Roberts set off pro-lifers in June with his deciding vote in Medical Services v. Russo, which struck down a Louisiana law requiring abortion doctors to have admitting privileges at local hospitals. The chief justice made a stare decisis argument to support his vote, saying his position to strike down the Louisiana law was based on a 2016 ruling that struck down a similar Texas law (Whole Woman's Health v. Hellerstedt); however, Roberts was a dissenting vote in the Texas case.

It was at Roberts' 2005 nomination hearing that the late Sen. Arlen Specter famously asked Roberts if he thought Roe would qualify for "super stare decisis," a term that the then-nominee correctly noted wasn't a thing in Supreme Court opinions ... "yet." Specter later pressed Roberts again, asking if "Roe might be a super-duper precedent," but Roberts, who said he did support stare decisis, wouldn't share his thoughts on the merits of Roe itself.

And since the Roberts hearings, explicit public support for protecting Roe has been paramount to the left.

Hawley wants that to change going forward.

"Roe is central to judicial philosophy," he told the Post. "Roe is and was an unbridled act of judicial imperialism. It marks the point the modern Supreme Court said, 'You know, we don't have to follow the Constitution.
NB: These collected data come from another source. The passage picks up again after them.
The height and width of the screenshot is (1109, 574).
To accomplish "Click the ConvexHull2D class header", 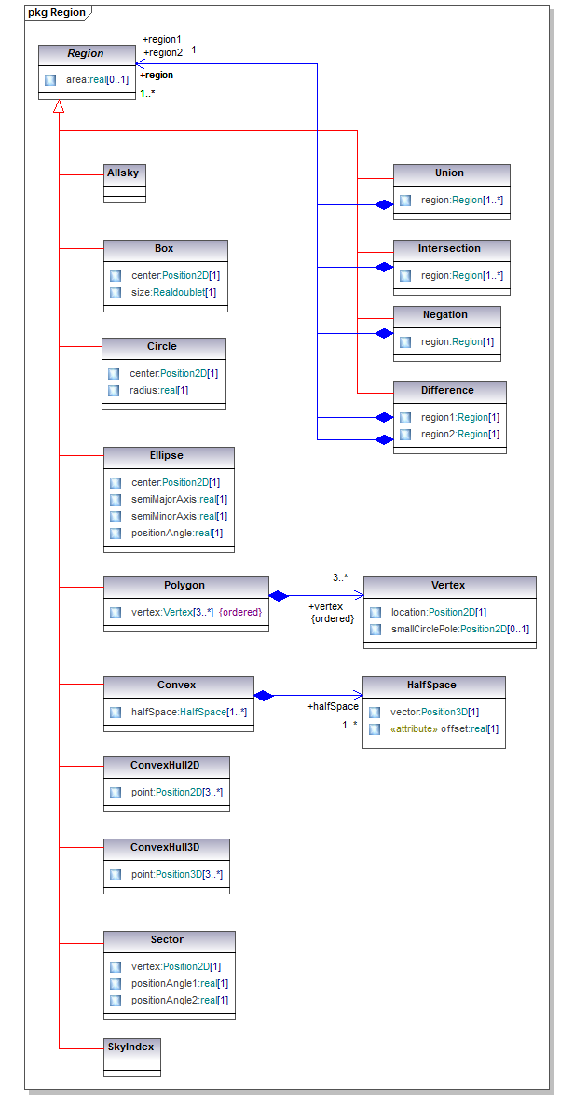I will pos(165,766).
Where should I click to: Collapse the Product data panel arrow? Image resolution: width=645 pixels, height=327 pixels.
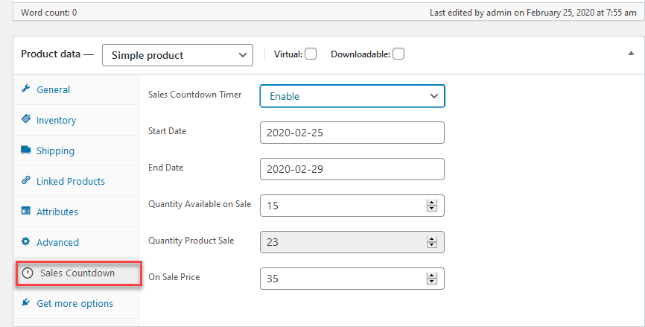point(632,54)
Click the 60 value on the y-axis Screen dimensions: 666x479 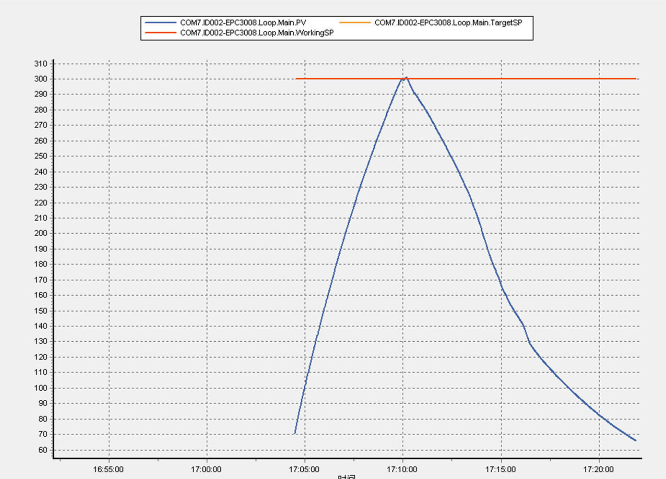43,450
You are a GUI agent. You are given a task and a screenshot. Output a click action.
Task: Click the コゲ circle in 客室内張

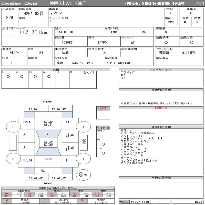tap(103, 153)
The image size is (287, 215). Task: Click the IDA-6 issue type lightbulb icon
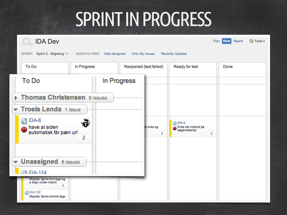24,121
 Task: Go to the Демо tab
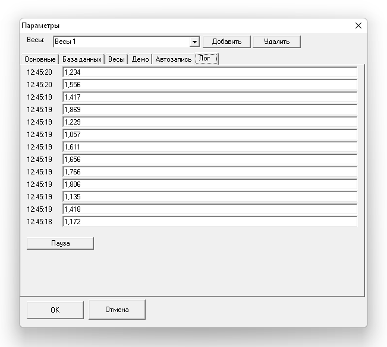[x=140, y=59]
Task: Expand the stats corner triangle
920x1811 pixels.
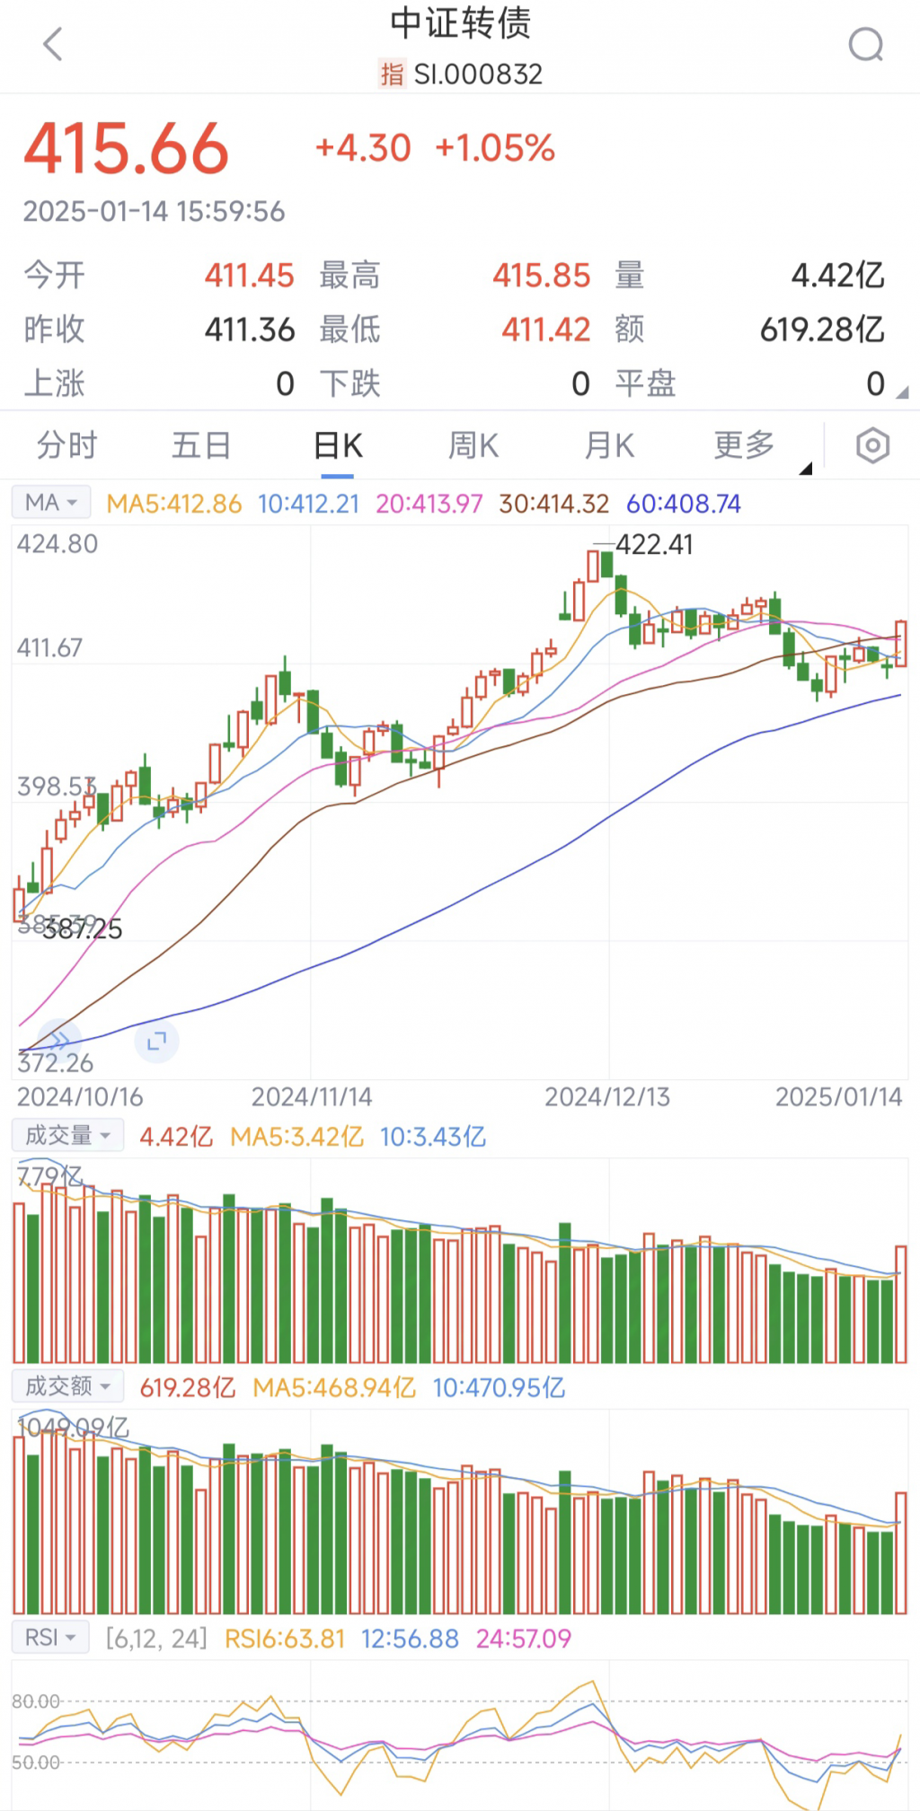Action: click(x=902, y=392)
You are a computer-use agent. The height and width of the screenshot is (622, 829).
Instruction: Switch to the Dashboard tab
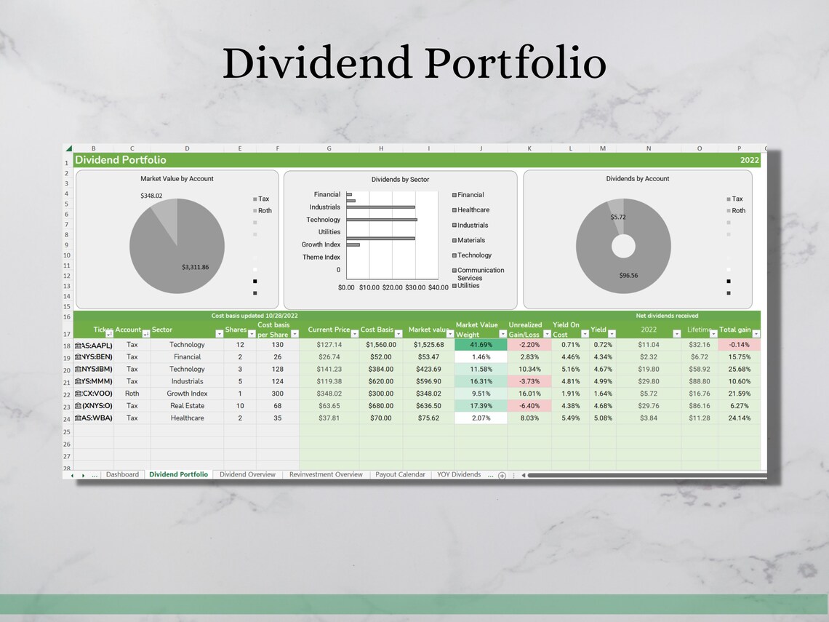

We won't even pretend to try.'"

His position likely won't thrill pro-choice fellow Republican senators, namely Susan Collins (Maine) and Lisa Murkowski (Alaska), who have long opposed SCOTUS picks they believed were hostile to Roe and notably supported Trump nominee Brett Kavanaugh after he assured Collins that he agreed with Roberts on Roe.

But Hawley isn't playing.

"This standard, for me, applies to Supreme Court nominees, whether they're a sitting judge or whatever," he said. "If there is no indication in their record that at any time they have acknowledged that Roe was wrong at the time it was decided, then I'm not going to vote for them."

"And I don't care who nominates them," Hawley added.